In the entries below, find every line with "screenshot" and copy it.

▸ RECORDS PROVIDED

"""

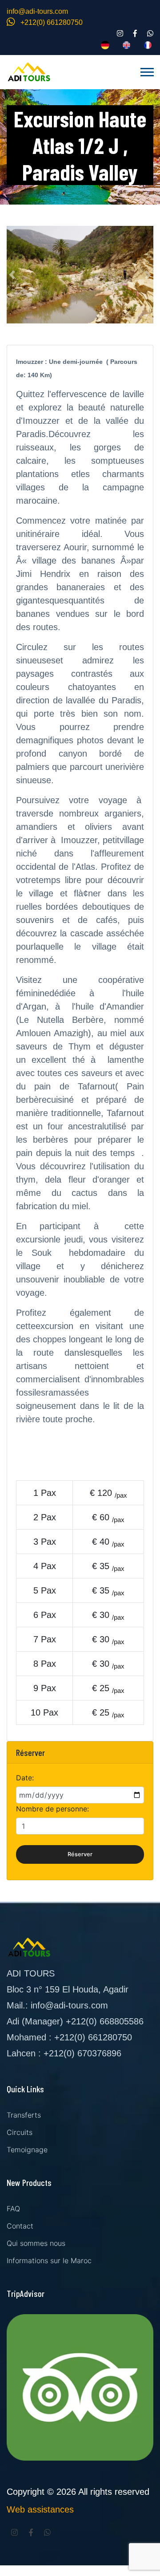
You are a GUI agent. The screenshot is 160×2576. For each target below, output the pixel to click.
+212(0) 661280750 (51, 22)
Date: (25, 1777)
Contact (20, 2225)
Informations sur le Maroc (49, 2260)
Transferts (24, 2115)
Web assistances (40, 2509)
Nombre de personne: (52, 1808)
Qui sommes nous (36, 2243)
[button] (146, 70)
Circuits (19, 2132)
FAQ (13, 2208)
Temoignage (27, 2149)
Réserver (80, 1854)
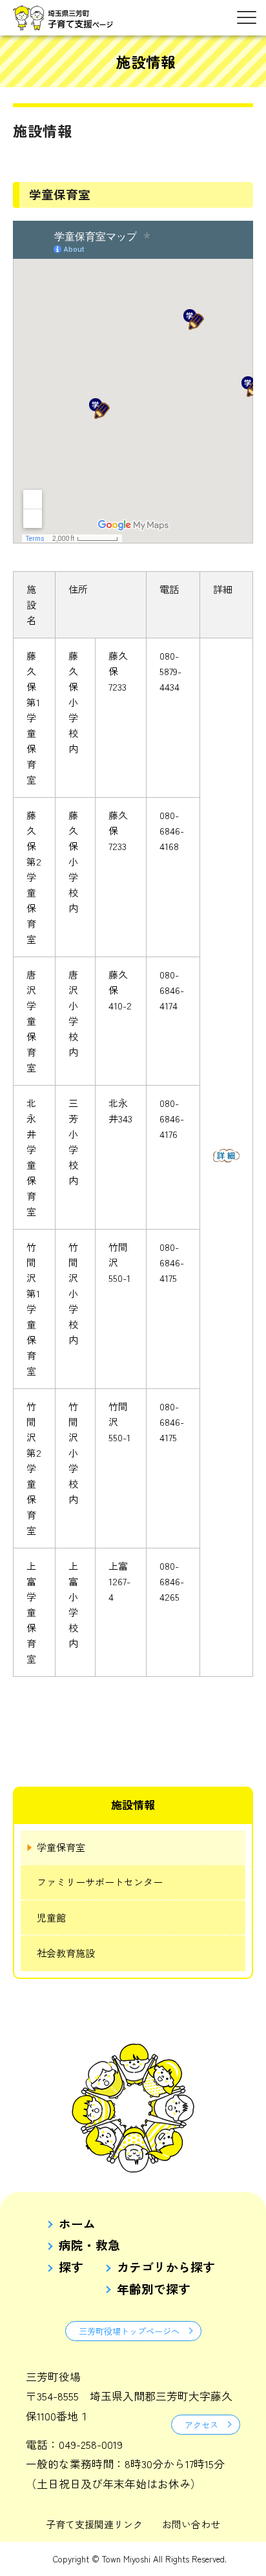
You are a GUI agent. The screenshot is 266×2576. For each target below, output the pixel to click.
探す (71, 2267)
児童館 (51, 1917)
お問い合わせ (191, 2524)
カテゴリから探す (166, 2267)
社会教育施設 (66, 1953)
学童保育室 (61, 1847)
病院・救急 (89, 2245)
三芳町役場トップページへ (129, 2331)
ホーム (77, 2224)
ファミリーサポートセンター (100, 1882)
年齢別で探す (153, 2289)
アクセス (201, 2425)
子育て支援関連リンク (94, 2524)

"""

▸ COMPLETED TASK
You are a GUI agent. The screenshot is 160×2576. For each target below, output the pixel to click.
You are a GUI agent. The screenshot is 266×2576. For each target below, output the pixel to click.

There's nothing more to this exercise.